Improving Seroreactivity-Based Detection of Glioma1

Abstract

Seroreactivity profiling emerges as valuable technique for minimal invasive cancer detection. Recently, we provided first evidence for the applicability of serum profiling of glioma using a limited number of immunogenic antigens. Here, we screened 57 glioma and 60 healthy sera for autoantibodies against 1827 Escherichia coli expressed clones, including 509 in-frame peptide sequences. By a linear support vector machine approach, we calculated mean specificity, sensitivity, and accuracy of 100 repetitive classifications. We were able to differentiate glioma sera from sera of the healthy controls with a specificity of 90.28%, a sensitivity of 87.31% and an accuracy of 88.84%. We were also able to differentiate World Health Organization grade IV glioma sera from healthy sera with a specificity of 98.45%, a sensitivity of 80.93%, and an accuracy of 92.88%. To rank the antigens according to their information content, we computed the area under the receiver operator characteristic curve value for each clone. Altogether, we found 46 immunogenic clones including 16 in-frame clones that were informative for the classification of glioma sera versus healthy sera. For the separation of glioblastoma versus healthy sera, we found 91 informative clones including 26 in-frame clones. The best-suited in-frame clone for the classification glioma sera versus healthy sera corresponded to the vimentin gene (VIM) that was previously associated with glioma. In the future, autoantibody signatures in glioma not only may prove useful for diagnosis but also offer the prospect for a personalized immune-based therapy.

Introduction

Gliomas are the most common primary brain tumor with an annual incidence of approximately 6 in 100,000 persons [1]. Gliomas arise from the neuroepithelial tissue with the main morphologic subtype of gliomas being astrocytomas representing 75% of all gliomas, followed by oligodendrogliomas with 8.4%. The World Health Organization (WHO) classifies astrocytomas into four malignancy grades [2]. WHO grade I or pilocytic astrocytomas comprise 5.8% of all gliomas and are the most frequent brain tumors in children and adolescents. WHO II or diffuse astrocytomas account for 1.5% of all gliomas and are characterized by tendencies to recur and to progress to higher-grade astrocytomas. WHO III or anaplastic astrocytomas that comprise 7.5% of gliomas frequently progress after a mean interval of 2 years. Glioblastoma multiforme (WHO grade IV) that account for 18.5% of all primary brain tumors are fast-growing, highly infiltrating tumors with a mean survival of approximately 1 year after diagnosis.

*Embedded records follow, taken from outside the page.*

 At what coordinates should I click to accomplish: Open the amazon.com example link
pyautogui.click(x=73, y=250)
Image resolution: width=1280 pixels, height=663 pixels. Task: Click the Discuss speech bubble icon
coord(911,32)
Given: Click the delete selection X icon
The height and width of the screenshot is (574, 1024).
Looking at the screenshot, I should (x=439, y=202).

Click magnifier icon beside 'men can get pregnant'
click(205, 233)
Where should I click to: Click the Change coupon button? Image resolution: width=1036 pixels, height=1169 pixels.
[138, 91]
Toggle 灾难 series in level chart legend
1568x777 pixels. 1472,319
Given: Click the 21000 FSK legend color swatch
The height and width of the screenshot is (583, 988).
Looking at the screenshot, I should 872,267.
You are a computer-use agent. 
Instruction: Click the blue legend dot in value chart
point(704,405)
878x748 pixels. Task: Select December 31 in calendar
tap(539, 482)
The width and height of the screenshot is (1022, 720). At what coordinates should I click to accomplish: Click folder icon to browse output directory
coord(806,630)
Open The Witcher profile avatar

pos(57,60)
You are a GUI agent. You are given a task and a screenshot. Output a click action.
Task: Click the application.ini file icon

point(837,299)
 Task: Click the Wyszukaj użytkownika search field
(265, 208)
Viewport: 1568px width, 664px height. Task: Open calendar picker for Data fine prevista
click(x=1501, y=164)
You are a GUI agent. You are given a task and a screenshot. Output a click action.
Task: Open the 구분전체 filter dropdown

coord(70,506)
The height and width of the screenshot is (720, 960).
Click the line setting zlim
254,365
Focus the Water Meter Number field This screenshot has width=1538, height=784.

Treatment of malignant glioma includes maximal surgery followed by radiotherapy with concomitant and adjuvant temozolomide therapy. Although recent therapeutic advances have improved standard treatment only few patients experience prolonged survival. New targeted therapies include infection with a p53-producing adenovirus to reestablish normal p53 expression in gliomas and lyses of glioma cells by modified herpes simplex virus. Besides various attempts to targeted therapy for glioma [3], there are also attempts to use the immune response for therapeutical purposes including vaccination with an EGFRvIII peptide or autologous dendritic cells pulsed with glioma lysate (reviewed in Selznick et al. [4]). One major challenge for glioma treatment is the tremendous heterogeneity especially of glioblastoma. An approach to address this challenge is the identification of a large number of tumor antigens that can be used both for therapy and for diagnosis. Lately, immunogenic antigens have been combined to define autoantibody signatures that have been reported for a variety of cancers including prostate, lung, ovarian, and brain cancers [5–19]. Recently, we identified 35 antigens that allowed detecting a specific autoantibody signature of glioma [12]. Glioma sera were separated form control sera with a specificity of 86.1%, a sensitivity of 85.2%, and an accuracy of 85.8%. Here, we set out to largely extend the number of antigens that cause an immune response in patients whose conditions were diagnosed as glioma. In detail, we screened an array encompassing 1827 clones for reactivity against serum autoantibodies of glioma patients by using a newly developed image analysis software. We also ask how specific the new antigens are for gliomas.

Materials and Methods

Patients' Sera

Blood samples of glioma patients and healthy controls were obtained from the Departments of Neurosurgery and Hemastaseology of Saarland University with patients' informed consent. Serum was isolated from serum gel monovettes by centrifugation and stored at -70°C. Table 1 provides more detailed information on age and sex of the patients and control group.

Table 1
Mean Age and Sex of the Considered Patient and Control Groups.

Screening Procedure

We screened high-density protein macroarrays arraying 38,016 Escherichia coli expressed proteins of the hex1 library [20] with 150 sera of various cancer and non-cancer sera including 30 sera of glioma patients of all four WHO grades. All clones that were positive in at least one serum were selected and spotted in duplicates on subarray filters. These subarrays encompassing 1827 immunoreactive E. coli clones were then screened with 57 sera of glioma patients and 60 sera of healthy controls. In brief, filters were washed twice with TBSTT (TBS, 0.05% Tween 20, and 0.5% Triton X-100) and four times with TBS and then blocked 2 hours in blocking solution (TBS, 0.05% Tween 20, and 3% dry milk). Subsequently, membranes were incubated overnight with serum dilution (1:1000 in TBST/3% dry milk). Serum was then stored at 4°C for a second round of incubation. Membranes were washed three times with TBST and then incubated in stripping solution at 70°C. Filters were subsequently washed two times in TBST and four times in TBS and then again blocked for 2 hours with a blocking solution. Membranes were incubated with the stored serum dilution overnight. Arrays were then washed three times with TBST. Detection of bound autoantibodies was carried out by incubation with secondary antibody (1:1000 rabbit anti-human immunoglobulins G and A and immunoglobulin M-Cy5 [H + L; Dianova, Hamburg, Germany] in blocking solution). Finally, filters were washed four times in TBST, two times in TBS and subsequently dried overnight. Signals were detected by scanning with Typhoon 9410 scanner (GE Healthcare, Uppsala, Sweden).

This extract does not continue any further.